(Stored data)
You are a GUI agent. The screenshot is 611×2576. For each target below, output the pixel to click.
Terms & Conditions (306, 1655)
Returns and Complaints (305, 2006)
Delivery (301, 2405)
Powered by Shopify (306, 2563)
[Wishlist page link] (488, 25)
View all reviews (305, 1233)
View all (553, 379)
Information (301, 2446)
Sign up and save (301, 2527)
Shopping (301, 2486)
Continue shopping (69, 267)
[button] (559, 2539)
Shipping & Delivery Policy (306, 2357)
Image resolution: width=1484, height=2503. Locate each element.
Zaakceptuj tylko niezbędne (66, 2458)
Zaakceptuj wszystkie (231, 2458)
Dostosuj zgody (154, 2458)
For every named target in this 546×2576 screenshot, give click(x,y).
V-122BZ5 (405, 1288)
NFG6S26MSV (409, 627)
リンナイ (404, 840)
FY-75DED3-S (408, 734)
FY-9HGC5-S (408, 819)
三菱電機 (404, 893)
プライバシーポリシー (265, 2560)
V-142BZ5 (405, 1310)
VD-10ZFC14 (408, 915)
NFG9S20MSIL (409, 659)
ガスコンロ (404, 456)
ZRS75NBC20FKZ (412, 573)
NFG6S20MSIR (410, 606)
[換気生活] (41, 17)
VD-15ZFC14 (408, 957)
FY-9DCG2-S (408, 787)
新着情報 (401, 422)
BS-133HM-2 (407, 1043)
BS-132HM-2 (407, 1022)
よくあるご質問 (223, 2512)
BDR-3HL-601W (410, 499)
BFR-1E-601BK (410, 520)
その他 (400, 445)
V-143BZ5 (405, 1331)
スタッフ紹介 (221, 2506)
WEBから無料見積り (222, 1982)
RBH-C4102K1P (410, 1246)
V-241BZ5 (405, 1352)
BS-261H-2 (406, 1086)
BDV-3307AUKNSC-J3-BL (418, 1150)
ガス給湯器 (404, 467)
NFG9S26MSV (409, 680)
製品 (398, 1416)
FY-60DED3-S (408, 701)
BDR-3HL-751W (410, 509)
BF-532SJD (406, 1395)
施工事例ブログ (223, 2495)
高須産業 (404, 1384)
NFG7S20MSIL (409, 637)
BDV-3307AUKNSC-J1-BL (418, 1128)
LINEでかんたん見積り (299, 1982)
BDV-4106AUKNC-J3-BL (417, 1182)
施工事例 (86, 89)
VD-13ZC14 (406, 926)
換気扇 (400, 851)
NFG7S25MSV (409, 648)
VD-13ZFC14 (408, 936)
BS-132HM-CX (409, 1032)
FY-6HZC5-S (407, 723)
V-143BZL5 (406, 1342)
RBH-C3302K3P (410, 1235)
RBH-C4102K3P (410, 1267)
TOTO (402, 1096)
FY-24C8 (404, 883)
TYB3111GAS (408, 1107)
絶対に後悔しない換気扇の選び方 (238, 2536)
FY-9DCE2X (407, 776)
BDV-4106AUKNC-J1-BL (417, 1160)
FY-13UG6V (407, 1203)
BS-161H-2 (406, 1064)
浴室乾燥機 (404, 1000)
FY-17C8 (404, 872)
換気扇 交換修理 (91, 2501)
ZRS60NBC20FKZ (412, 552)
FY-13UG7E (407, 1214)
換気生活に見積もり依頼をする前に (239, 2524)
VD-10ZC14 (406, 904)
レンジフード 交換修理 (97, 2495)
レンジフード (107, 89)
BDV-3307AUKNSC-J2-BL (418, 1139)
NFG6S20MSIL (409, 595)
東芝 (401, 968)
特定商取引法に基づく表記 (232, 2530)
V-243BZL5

- _Try it_
Your task is to quote the lines above, beginning with the first and ending with the one that holds "Information (301, 2446)".

- _Task answer_
You are a GUI agent. The screenshot is 611×2576. For each target below, output the pixel to click.
Terms & Conditions (306, 1655)
Returns and Complaints (305, 2006)
Delivery (301, 2405)
Powered by Shopify (306, 2563)
[Wishlist page link] (488, 25)
View all reviews (305, 1233)
View all (553, 379)
Information (301, 2446)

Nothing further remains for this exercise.